Graphical models

Understand latent variables and cycles

Latent variables and cycles are common in real-world systems but often overlooked. Directed acyclic graphs are popular for their well-understood properties and learning algorithms, but their assumptions are restrictive. Directed mixed graphs and cyclic graphs provide better representations of real-world data-generating processes, but their theoretical properties and learning algorithms remain under-explored.

Maximal ancestral graphs are projections of directed mixed graphs that preserve all conditional independence constraints. While constraint-based methods like the fast causal inference algorithm have been proposed for learning these graphs, explorations into score-based algorithms have only recently emerged.

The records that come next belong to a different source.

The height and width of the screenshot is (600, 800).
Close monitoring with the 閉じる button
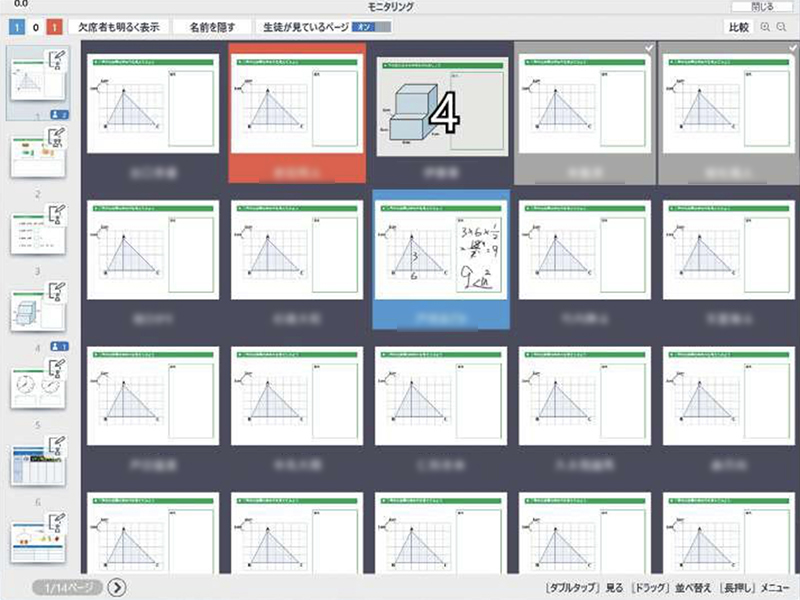(x=774, y=6)
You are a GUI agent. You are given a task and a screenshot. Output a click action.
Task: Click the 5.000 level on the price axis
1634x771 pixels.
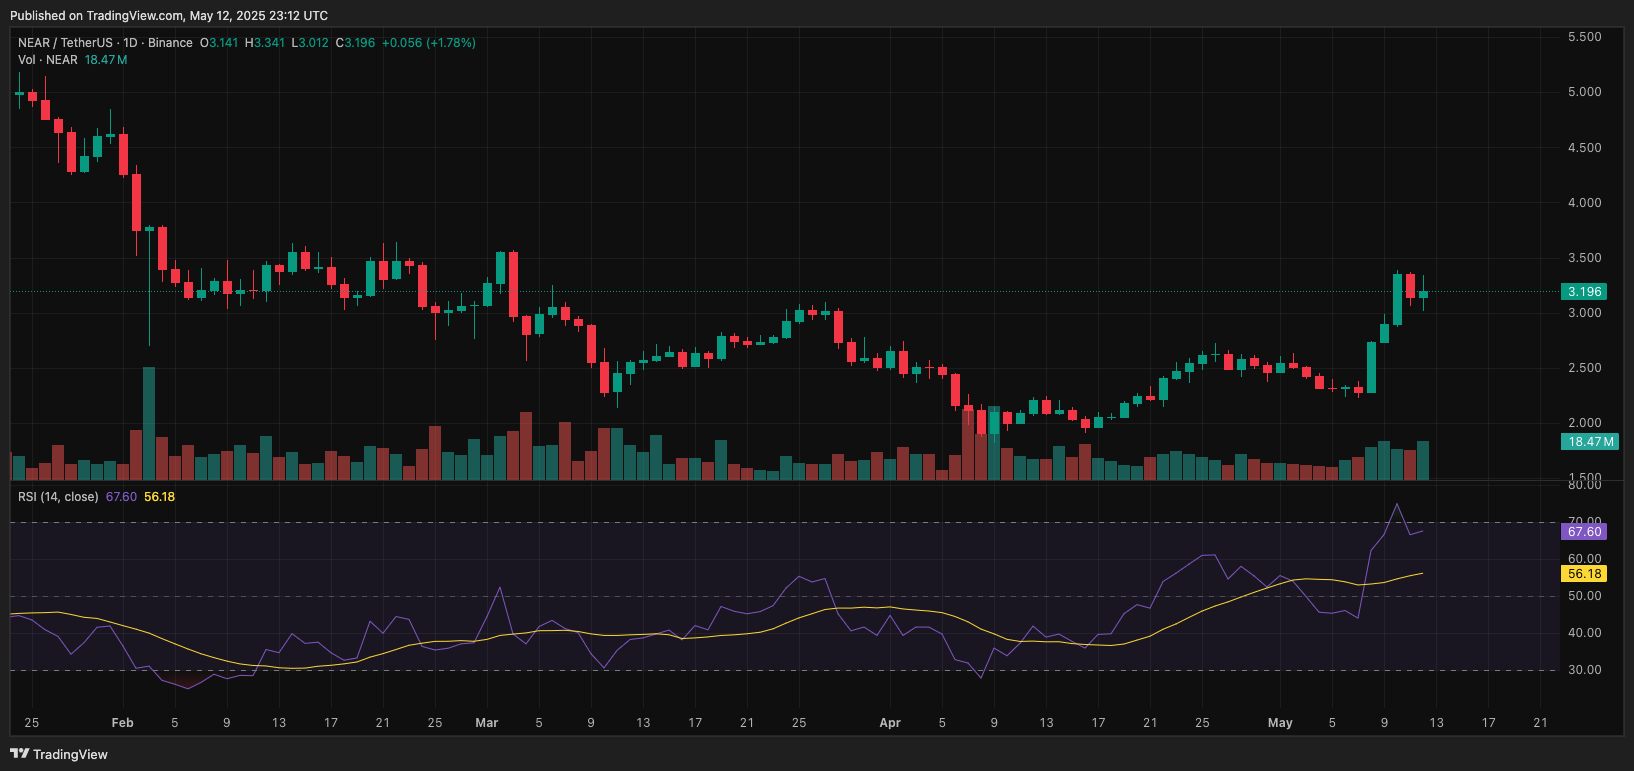(1584, 92)
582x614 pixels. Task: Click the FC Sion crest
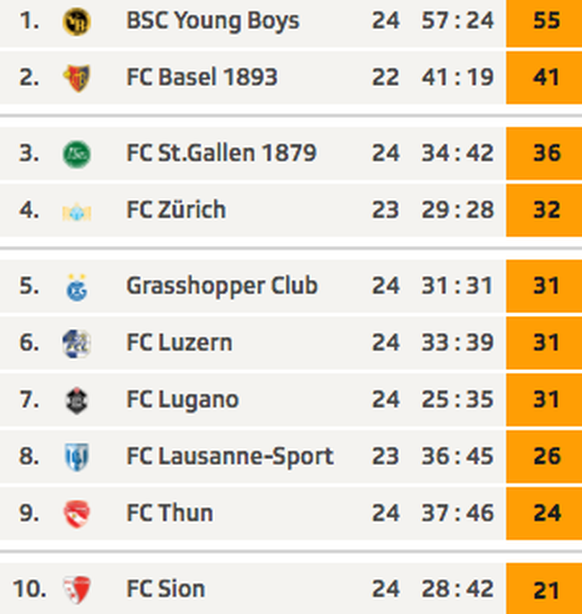point(77,590)
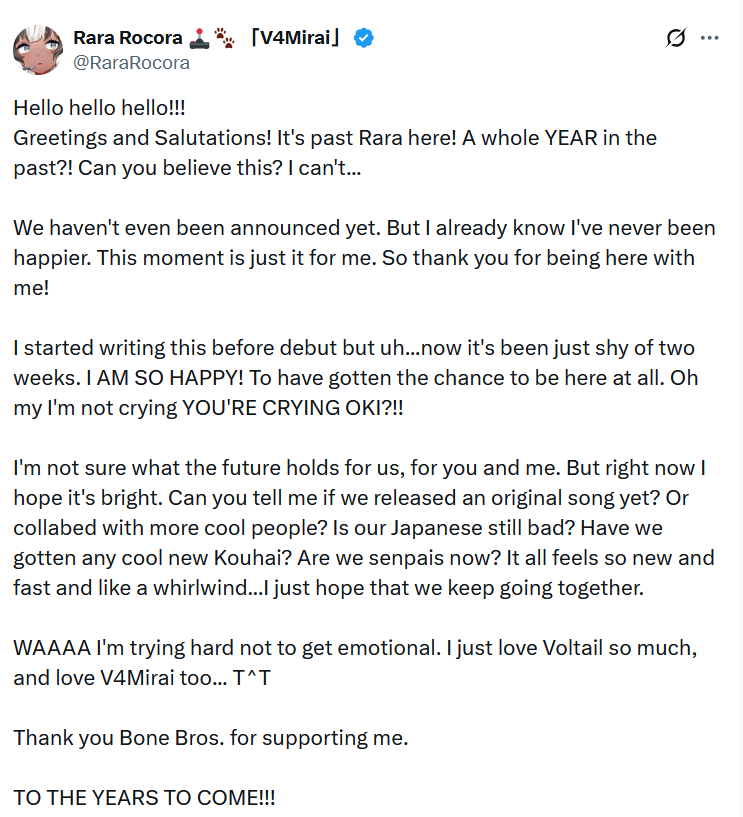Click the joystick emoji in display name
The image size is (743, 817).
pyautogui.click(x=199, y=38)
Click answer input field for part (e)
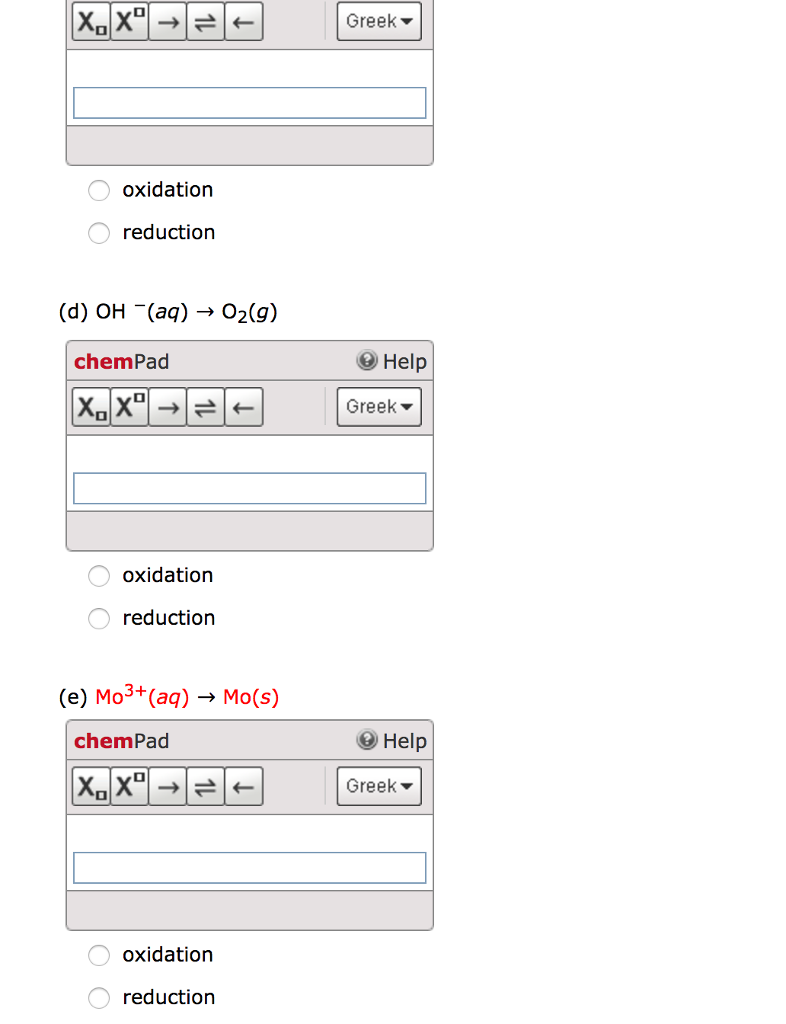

A key aspect is understanding Meek’s conjecture for maximal ancestral graphs, which is crucial for greedy graph-based or permutation-based search algorithms.

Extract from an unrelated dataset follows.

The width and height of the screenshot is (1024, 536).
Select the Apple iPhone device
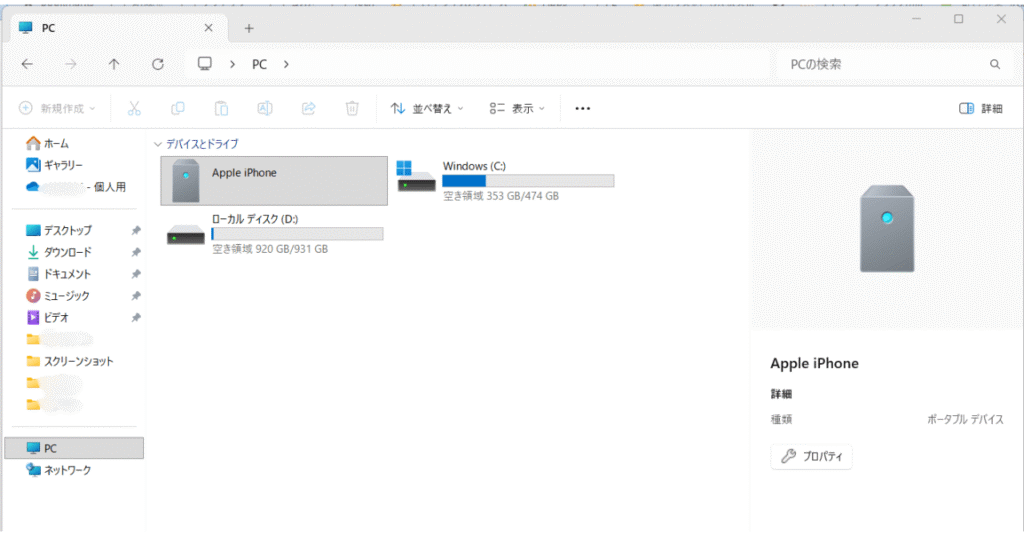pyautogui.click(x=273, y=180)
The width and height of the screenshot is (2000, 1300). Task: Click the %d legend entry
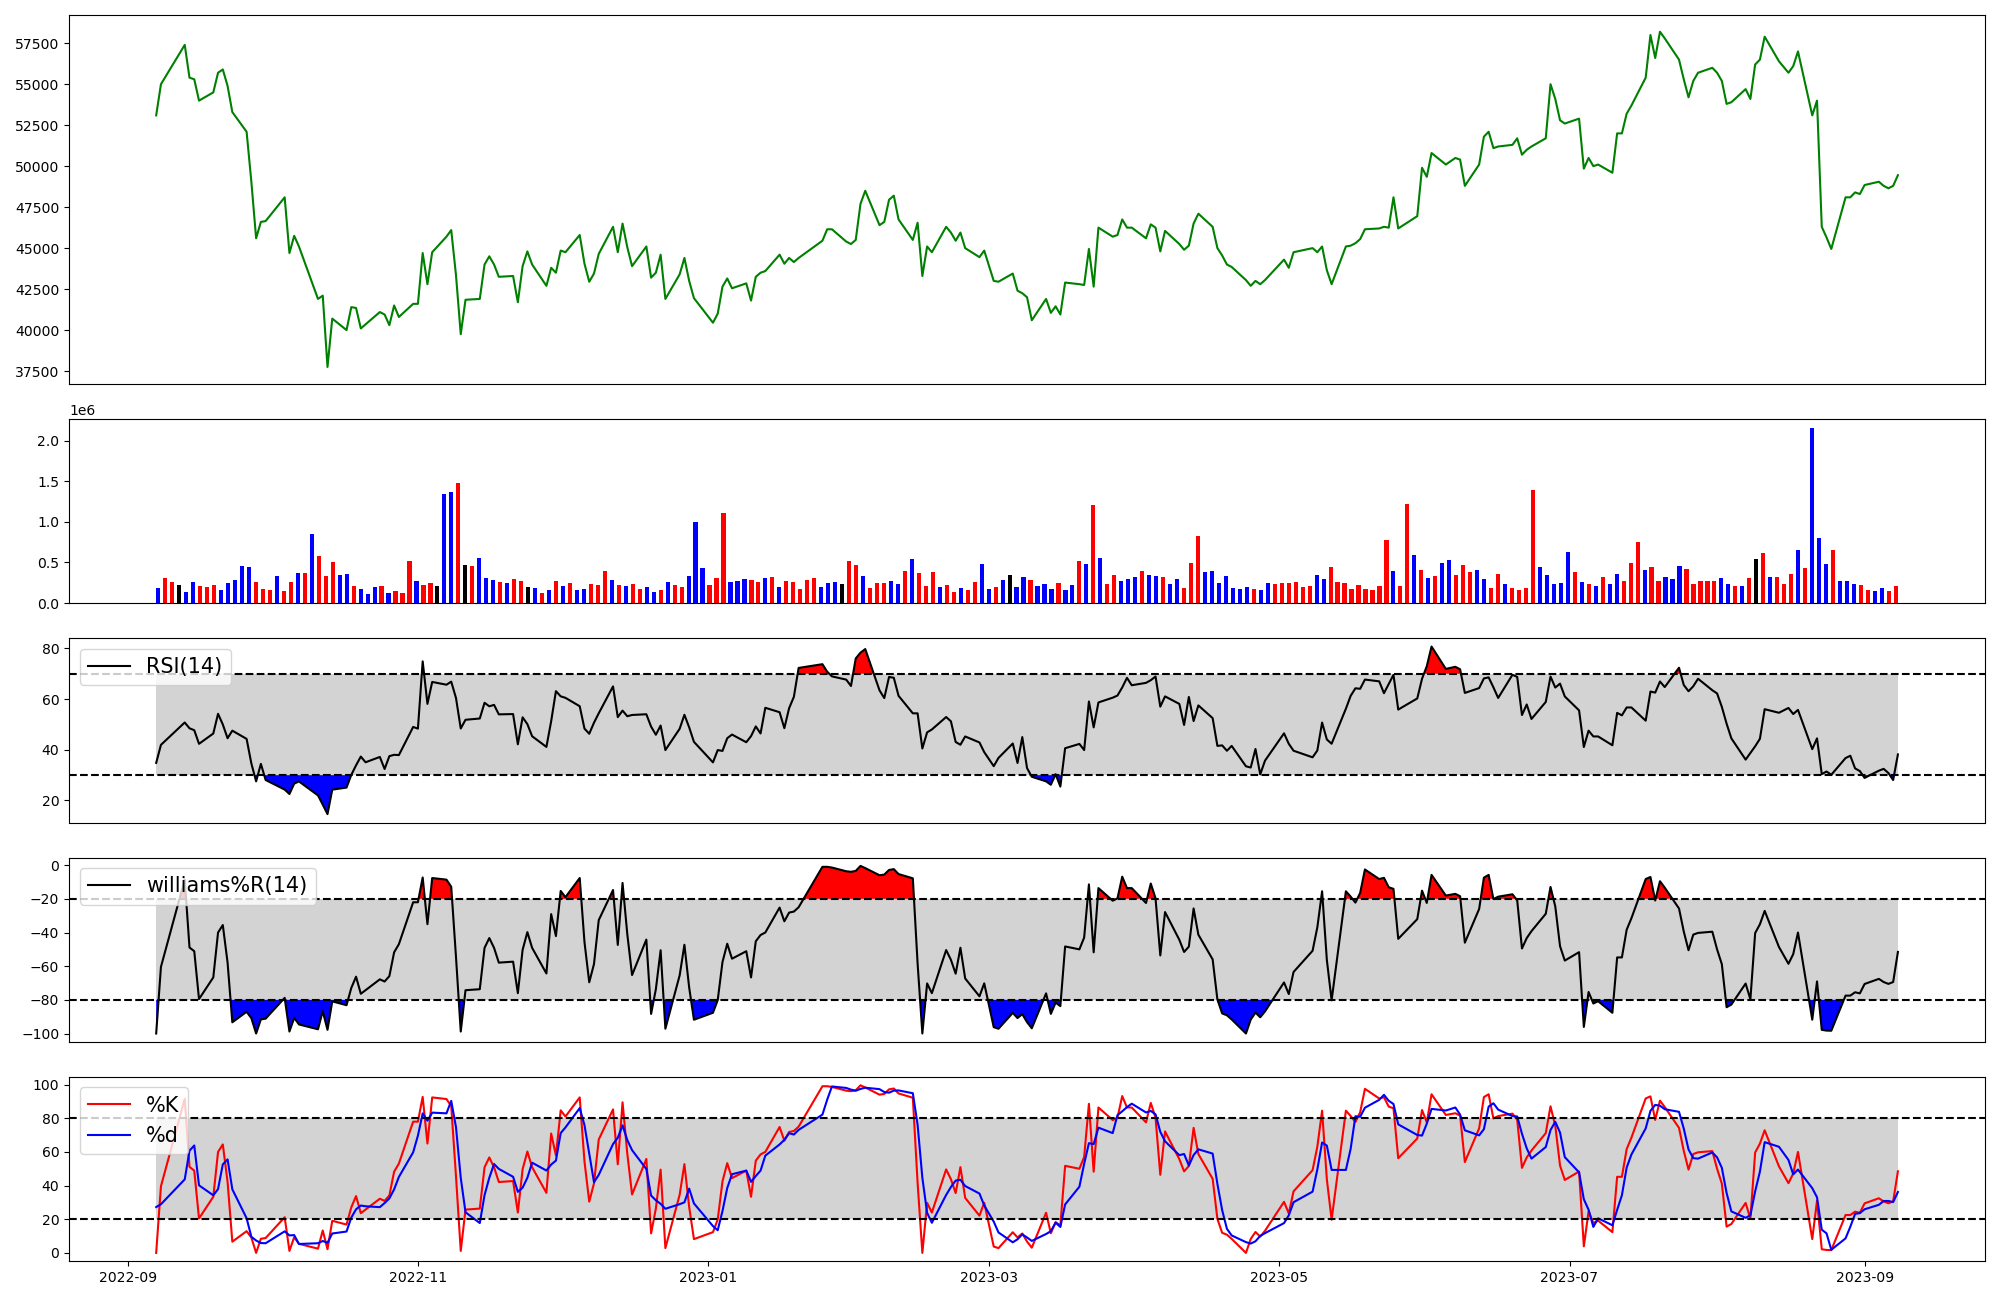(x=162, y=1135)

Maximal arid graphs are also projections of directed mixed graphs, but they capture a broader class of equality constraints, including Verma constraints. This class of graphs is relatively new to the community, making it important to understand their nested Markov properties and develop scalable algorithms for structure learning.

The presence of cycles further complicates both learning and interpreting the system, necessitating advanced mathematical frameworks to accurately characterize cyclic systems. Besides, due to their complexities, statistical guarantees for related inference procedures are lacking.